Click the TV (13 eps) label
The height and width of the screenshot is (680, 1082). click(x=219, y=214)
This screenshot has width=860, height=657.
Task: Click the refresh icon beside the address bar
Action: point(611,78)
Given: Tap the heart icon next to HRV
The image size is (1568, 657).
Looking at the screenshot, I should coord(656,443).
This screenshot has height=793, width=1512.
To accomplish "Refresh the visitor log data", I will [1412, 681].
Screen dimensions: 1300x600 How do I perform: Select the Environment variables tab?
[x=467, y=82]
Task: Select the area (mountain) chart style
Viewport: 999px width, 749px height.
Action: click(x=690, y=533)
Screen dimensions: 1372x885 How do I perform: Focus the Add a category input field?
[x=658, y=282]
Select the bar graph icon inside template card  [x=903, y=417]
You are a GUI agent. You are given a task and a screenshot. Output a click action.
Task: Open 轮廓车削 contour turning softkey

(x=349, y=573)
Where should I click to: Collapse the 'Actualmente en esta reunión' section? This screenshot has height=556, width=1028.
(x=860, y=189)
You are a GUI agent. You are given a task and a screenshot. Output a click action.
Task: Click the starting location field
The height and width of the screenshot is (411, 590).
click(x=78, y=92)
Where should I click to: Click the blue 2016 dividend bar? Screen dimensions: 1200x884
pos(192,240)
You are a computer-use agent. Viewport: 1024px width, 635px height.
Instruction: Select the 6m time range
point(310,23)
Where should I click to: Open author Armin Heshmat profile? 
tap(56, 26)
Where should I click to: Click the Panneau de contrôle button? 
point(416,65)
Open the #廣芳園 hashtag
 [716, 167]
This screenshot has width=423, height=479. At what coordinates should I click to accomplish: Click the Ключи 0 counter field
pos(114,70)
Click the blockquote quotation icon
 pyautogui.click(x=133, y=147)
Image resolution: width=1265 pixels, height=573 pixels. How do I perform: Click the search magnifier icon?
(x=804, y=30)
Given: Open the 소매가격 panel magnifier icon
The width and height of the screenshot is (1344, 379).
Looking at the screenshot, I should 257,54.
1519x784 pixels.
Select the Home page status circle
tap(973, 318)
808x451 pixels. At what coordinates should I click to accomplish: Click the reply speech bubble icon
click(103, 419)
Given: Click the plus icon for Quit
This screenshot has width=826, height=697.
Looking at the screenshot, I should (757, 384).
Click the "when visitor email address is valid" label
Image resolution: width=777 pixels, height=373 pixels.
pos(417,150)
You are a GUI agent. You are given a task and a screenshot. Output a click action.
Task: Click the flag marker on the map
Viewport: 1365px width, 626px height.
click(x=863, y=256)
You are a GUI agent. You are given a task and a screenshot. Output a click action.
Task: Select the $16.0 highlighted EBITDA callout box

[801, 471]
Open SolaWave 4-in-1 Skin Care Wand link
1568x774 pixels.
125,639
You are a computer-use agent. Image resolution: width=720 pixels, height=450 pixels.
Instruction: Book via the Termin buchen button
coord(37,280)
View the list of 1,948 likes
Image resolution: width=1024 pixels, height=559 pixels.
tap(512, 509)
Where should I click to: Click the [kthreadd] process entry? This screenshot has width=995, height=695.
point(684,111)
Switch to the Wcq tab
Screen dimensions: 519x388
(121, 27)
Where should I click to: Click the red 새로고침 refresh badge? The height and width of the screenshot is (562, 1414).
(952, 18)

---+---

(What is expected):
Return each line from the material that includes the string "computer".

(Output of the exercise):
You are a computer-use agent. Viewport: 1024px width, 635px height.
You are a computer-use agent. Image resolution: width=720 pixels, height=450 pixels.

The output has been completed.